………………。
ぱたん。
ドアの鍵を掛けてしまえば、そこは二人だけの楽園。
「あこちゃん!おかえり!」
千切れんばかりに見えない尻尾を振って、狭い部屋の中、私に近寄ってくるのは幼馴染の静人。
「しーちゃん、まてまて。今、アイスあげるからー…」
ガサゴソと持って帰ってきたコンビニの袋を探っていると、後ろからぎゅうっと抱き締められた。
「もー。コンビニ行くなら行くって言ってよ!そしたら俺も一緒に行ったのにー!!」
「ごめんごめん。しーちゃんも何か欲しかったの?」
空いてる方の手で、抱き締めてきた腕をぽんぽんとすると、うなじ辺りに顔を埋めて来た静人が、ううんとちょっぴり悲しそうに告げてくる。
「あこちゃん可愛いからー…すぐ声掛けられちゃうでしょ?だから俺が用心棒になりたいの!」
あぁ、この子本当におバカで可愛い。
あたしなんかより、静人の方がよっぽどモテるというのに…。
「しーちゃんは、心配し過ぎだよー。現にコンビニ行っても、誰にも声掛けられなかったし…」
「じゃあ、じゃあじゃあ!あの店員には?いっつも余計な事言ってくる奴」
何時の間にかくるりん、と体を反転させられていて、今にもキスが出来るんじゃないかってくらいの距離でじっと見つめられる。
バスケもバレーも、運動系は何にもしてないくせに…高身長と、大きな手…。
それが私に視線を合わせるようにして覗き込んで、その手で頬を撫でられるだけで幸せになる。

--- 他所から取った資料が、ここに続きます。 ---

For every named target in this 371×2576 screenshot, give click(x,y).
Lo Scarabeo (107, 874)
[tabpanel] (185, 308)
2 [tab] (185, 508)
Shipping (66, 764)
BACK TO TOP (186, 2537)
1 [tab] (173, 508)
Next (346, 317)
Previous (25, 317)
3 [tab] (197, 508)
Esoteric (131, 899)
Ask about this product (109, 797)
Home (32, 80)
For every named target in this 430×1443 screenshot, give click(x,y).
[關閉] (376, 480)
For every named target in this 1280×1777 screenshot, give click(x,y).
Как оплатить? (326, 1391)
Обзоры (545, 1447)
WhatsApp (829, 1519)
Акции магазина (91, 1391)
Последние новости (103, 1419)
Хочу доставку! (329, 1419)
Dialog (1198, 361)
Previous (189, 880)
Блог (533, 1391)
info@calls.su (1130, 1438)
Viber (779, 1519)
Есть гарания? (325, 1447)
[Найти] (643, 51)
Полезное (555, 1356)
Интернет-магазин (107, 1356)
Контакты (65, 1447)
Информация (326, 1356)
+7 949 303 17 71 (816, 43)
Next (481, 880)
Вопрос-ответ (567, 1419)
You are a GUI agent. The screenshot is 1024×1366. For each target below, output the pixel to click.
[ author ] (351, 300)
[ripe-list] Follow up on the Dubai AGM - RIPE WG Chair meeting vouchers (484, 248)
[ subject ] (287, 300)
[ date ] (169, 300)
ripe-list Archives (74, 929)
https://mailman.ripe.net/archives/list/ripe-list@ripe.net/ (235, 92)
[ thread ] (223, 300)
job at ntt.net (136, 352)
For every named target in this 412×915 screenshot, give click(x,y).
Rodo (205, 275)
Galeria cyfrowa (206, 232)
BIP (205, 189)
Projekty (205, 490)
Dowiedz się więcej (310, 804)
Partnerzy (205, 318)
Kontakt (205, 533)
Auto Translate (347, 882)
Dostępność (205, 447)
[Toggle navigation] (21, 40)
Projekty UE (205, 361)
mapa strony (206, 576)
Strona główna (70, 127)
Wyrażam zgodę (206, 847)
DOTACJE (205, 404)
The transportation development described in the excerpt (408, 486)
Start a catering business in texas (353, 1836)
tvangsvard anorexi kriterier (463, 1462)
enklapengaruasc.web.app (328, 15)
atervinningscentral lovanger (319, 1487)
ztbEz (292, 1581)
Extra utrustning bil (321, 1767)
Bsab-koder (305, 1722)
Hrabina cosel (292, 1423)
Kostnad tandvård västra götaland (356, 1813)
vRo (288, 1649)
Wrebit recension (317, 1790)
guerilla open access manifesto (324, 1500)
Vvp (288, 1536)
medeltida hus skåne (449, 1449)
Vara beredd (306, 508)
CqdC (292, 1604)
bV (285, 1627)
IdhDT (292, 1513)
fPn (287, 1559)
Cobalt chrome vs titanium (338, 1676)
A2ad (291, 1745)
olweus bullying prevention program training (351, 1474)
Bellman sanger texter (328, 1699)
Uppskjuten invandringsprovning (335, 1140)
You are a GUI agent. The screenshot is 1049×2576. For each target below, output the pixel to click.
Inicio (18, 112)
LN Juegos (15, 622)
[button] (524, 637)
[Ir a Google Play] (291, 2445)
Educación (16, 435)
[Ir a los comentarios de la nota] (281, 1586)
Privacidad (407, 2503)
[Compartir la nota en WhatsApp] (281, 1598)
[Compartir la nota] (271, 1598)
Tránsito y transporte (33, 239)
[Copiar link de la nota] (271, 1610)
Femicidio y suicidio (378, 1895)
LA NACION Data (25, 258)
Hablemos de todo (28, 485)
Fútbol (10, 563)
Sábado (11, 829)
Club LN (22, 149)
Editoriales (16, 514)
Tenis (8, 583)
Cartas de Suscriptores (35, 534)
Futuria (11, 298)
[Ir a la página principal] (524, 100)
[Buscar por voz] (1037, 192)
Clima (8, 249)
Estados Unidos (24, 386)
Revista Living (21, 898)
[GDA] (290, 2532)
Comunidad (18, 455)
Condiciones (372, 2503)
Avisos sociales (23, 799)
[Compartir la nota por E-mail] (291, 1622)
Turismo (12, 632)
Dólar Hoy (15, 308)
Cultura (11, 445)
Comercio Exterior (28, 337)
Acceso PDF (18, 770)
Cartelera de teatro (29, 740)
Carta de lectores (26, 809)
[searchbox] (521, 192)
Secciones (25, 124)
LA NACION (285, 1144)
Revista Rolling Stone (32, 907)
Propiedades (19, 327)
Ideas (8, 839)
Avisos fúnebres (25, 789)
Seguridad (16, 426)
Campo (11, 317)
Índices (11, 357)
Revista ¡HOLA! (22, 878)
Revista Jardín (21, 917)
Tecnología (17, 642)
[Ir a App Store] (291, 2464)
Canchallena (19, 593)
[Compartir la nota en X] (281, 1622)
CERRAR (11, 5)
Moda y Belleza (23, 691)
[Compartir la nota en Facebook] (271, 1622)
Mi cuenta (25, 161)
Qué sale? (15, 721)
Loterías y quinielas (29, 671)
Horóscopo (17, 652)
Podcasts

でも、それをちょっとだけ隠して、私は何でもないことのように返事をする。
「あー…そういえば、テーマパークがなんとか…?」
そう言うと。
しゅーんと倒れるわんこ耳ともふもふのしっぽ。
まぁ、そんなものは本当は付いてないんだけど、私には見えてしまうんだ、どうしても…。
「もー!ほらぁ!それがだめなの!誘われてんじゃん!」
「でも流したよ?」
「……なんて?」
「『素敵な彼女サンと行って来て下さいね』って」
「………」
「なに?」
「あこちゃん、格好いい!可愛い!」
ぎゅぎゅぎゅーっと力いっぱいに抱き締められて、私は息苦しさに思わず持っていたアイスで静人の頭をぽこんと叩いた。
「いたいよぉ、あこちゃん…」
「だって、苦しいんだもん」
そう言って体を離そうとすると、「んー…もうちょっとー…」と首筋に顔を埋められた。
この家には私と静人しか住んでいない。
私の親は二人揃って海外赴任。
静人の親は………物凄い放任主義。
そう言えば格好が付くが、本当は自分の息子が生きていればいいくらいにしか思っていない。
そんな静人を心配して、私の母親が提案して来たのが、静人と二人の生活。
『可愛い娘を一人を日本に残すのも…』
と渋っていた父に、今の学校が如何に素晴らしく、自分にとって良い所なのかを必死で説明して、半ば無理やり納得させたら、母がにっこり笑って、
『じゃあ、静人くんと一緒に暮せばいいわ。そうすればパパもママも安心だし』
これには、流石の私も驚いた。
まさか、うら若き乙女と、幼馴染とは言え異性を同じ宿の下に住まわせることに、両親ともが満場一致で納得するとは…。
パパは絶対に反対すると思っていたのに、
「おぉ!静人くんなら安心だな。じゃあ、彩恋、早速静人に連絡しときなさい」
「……うん」
にっこりと微笑んで、リビングのテーブルに置いておいた私のスマホを手渡して来た。
そして、スマホで事情を話すとすぐに、静人は私の家にやって来て、両親に言ったんだ。
「あこちゃんのことは俺に任せて!」
その横顔が頼もしく見えて、ドキンと胸が高鳴ったのを今でも覚えてる。
「あこちゃん?どしたの?」
「んー…しーちゃんさぁ?なんで私のとこ来るの、拒否しなかったのかなーって」
小首を傾げて、そう聞くと…静人は若干食い気味で、
「拒否る訳ないじゃん!だって、あこちゃんと一緒にずーーーっといられるんだしっ」
と、目を輝かせてぎゅぎゅーっともう一度抱き締められた。
「はぁもぅ、あこちゃん好き過ぎる、俺しんどい…」
「しーちゃん、ほんと、苦しい…」
「ごめーん。でも!やっぱりもうちょっと…」
そう言って静人は、思う存分私を抱き締めた後から、お腹をキュルキュルと鳴らした。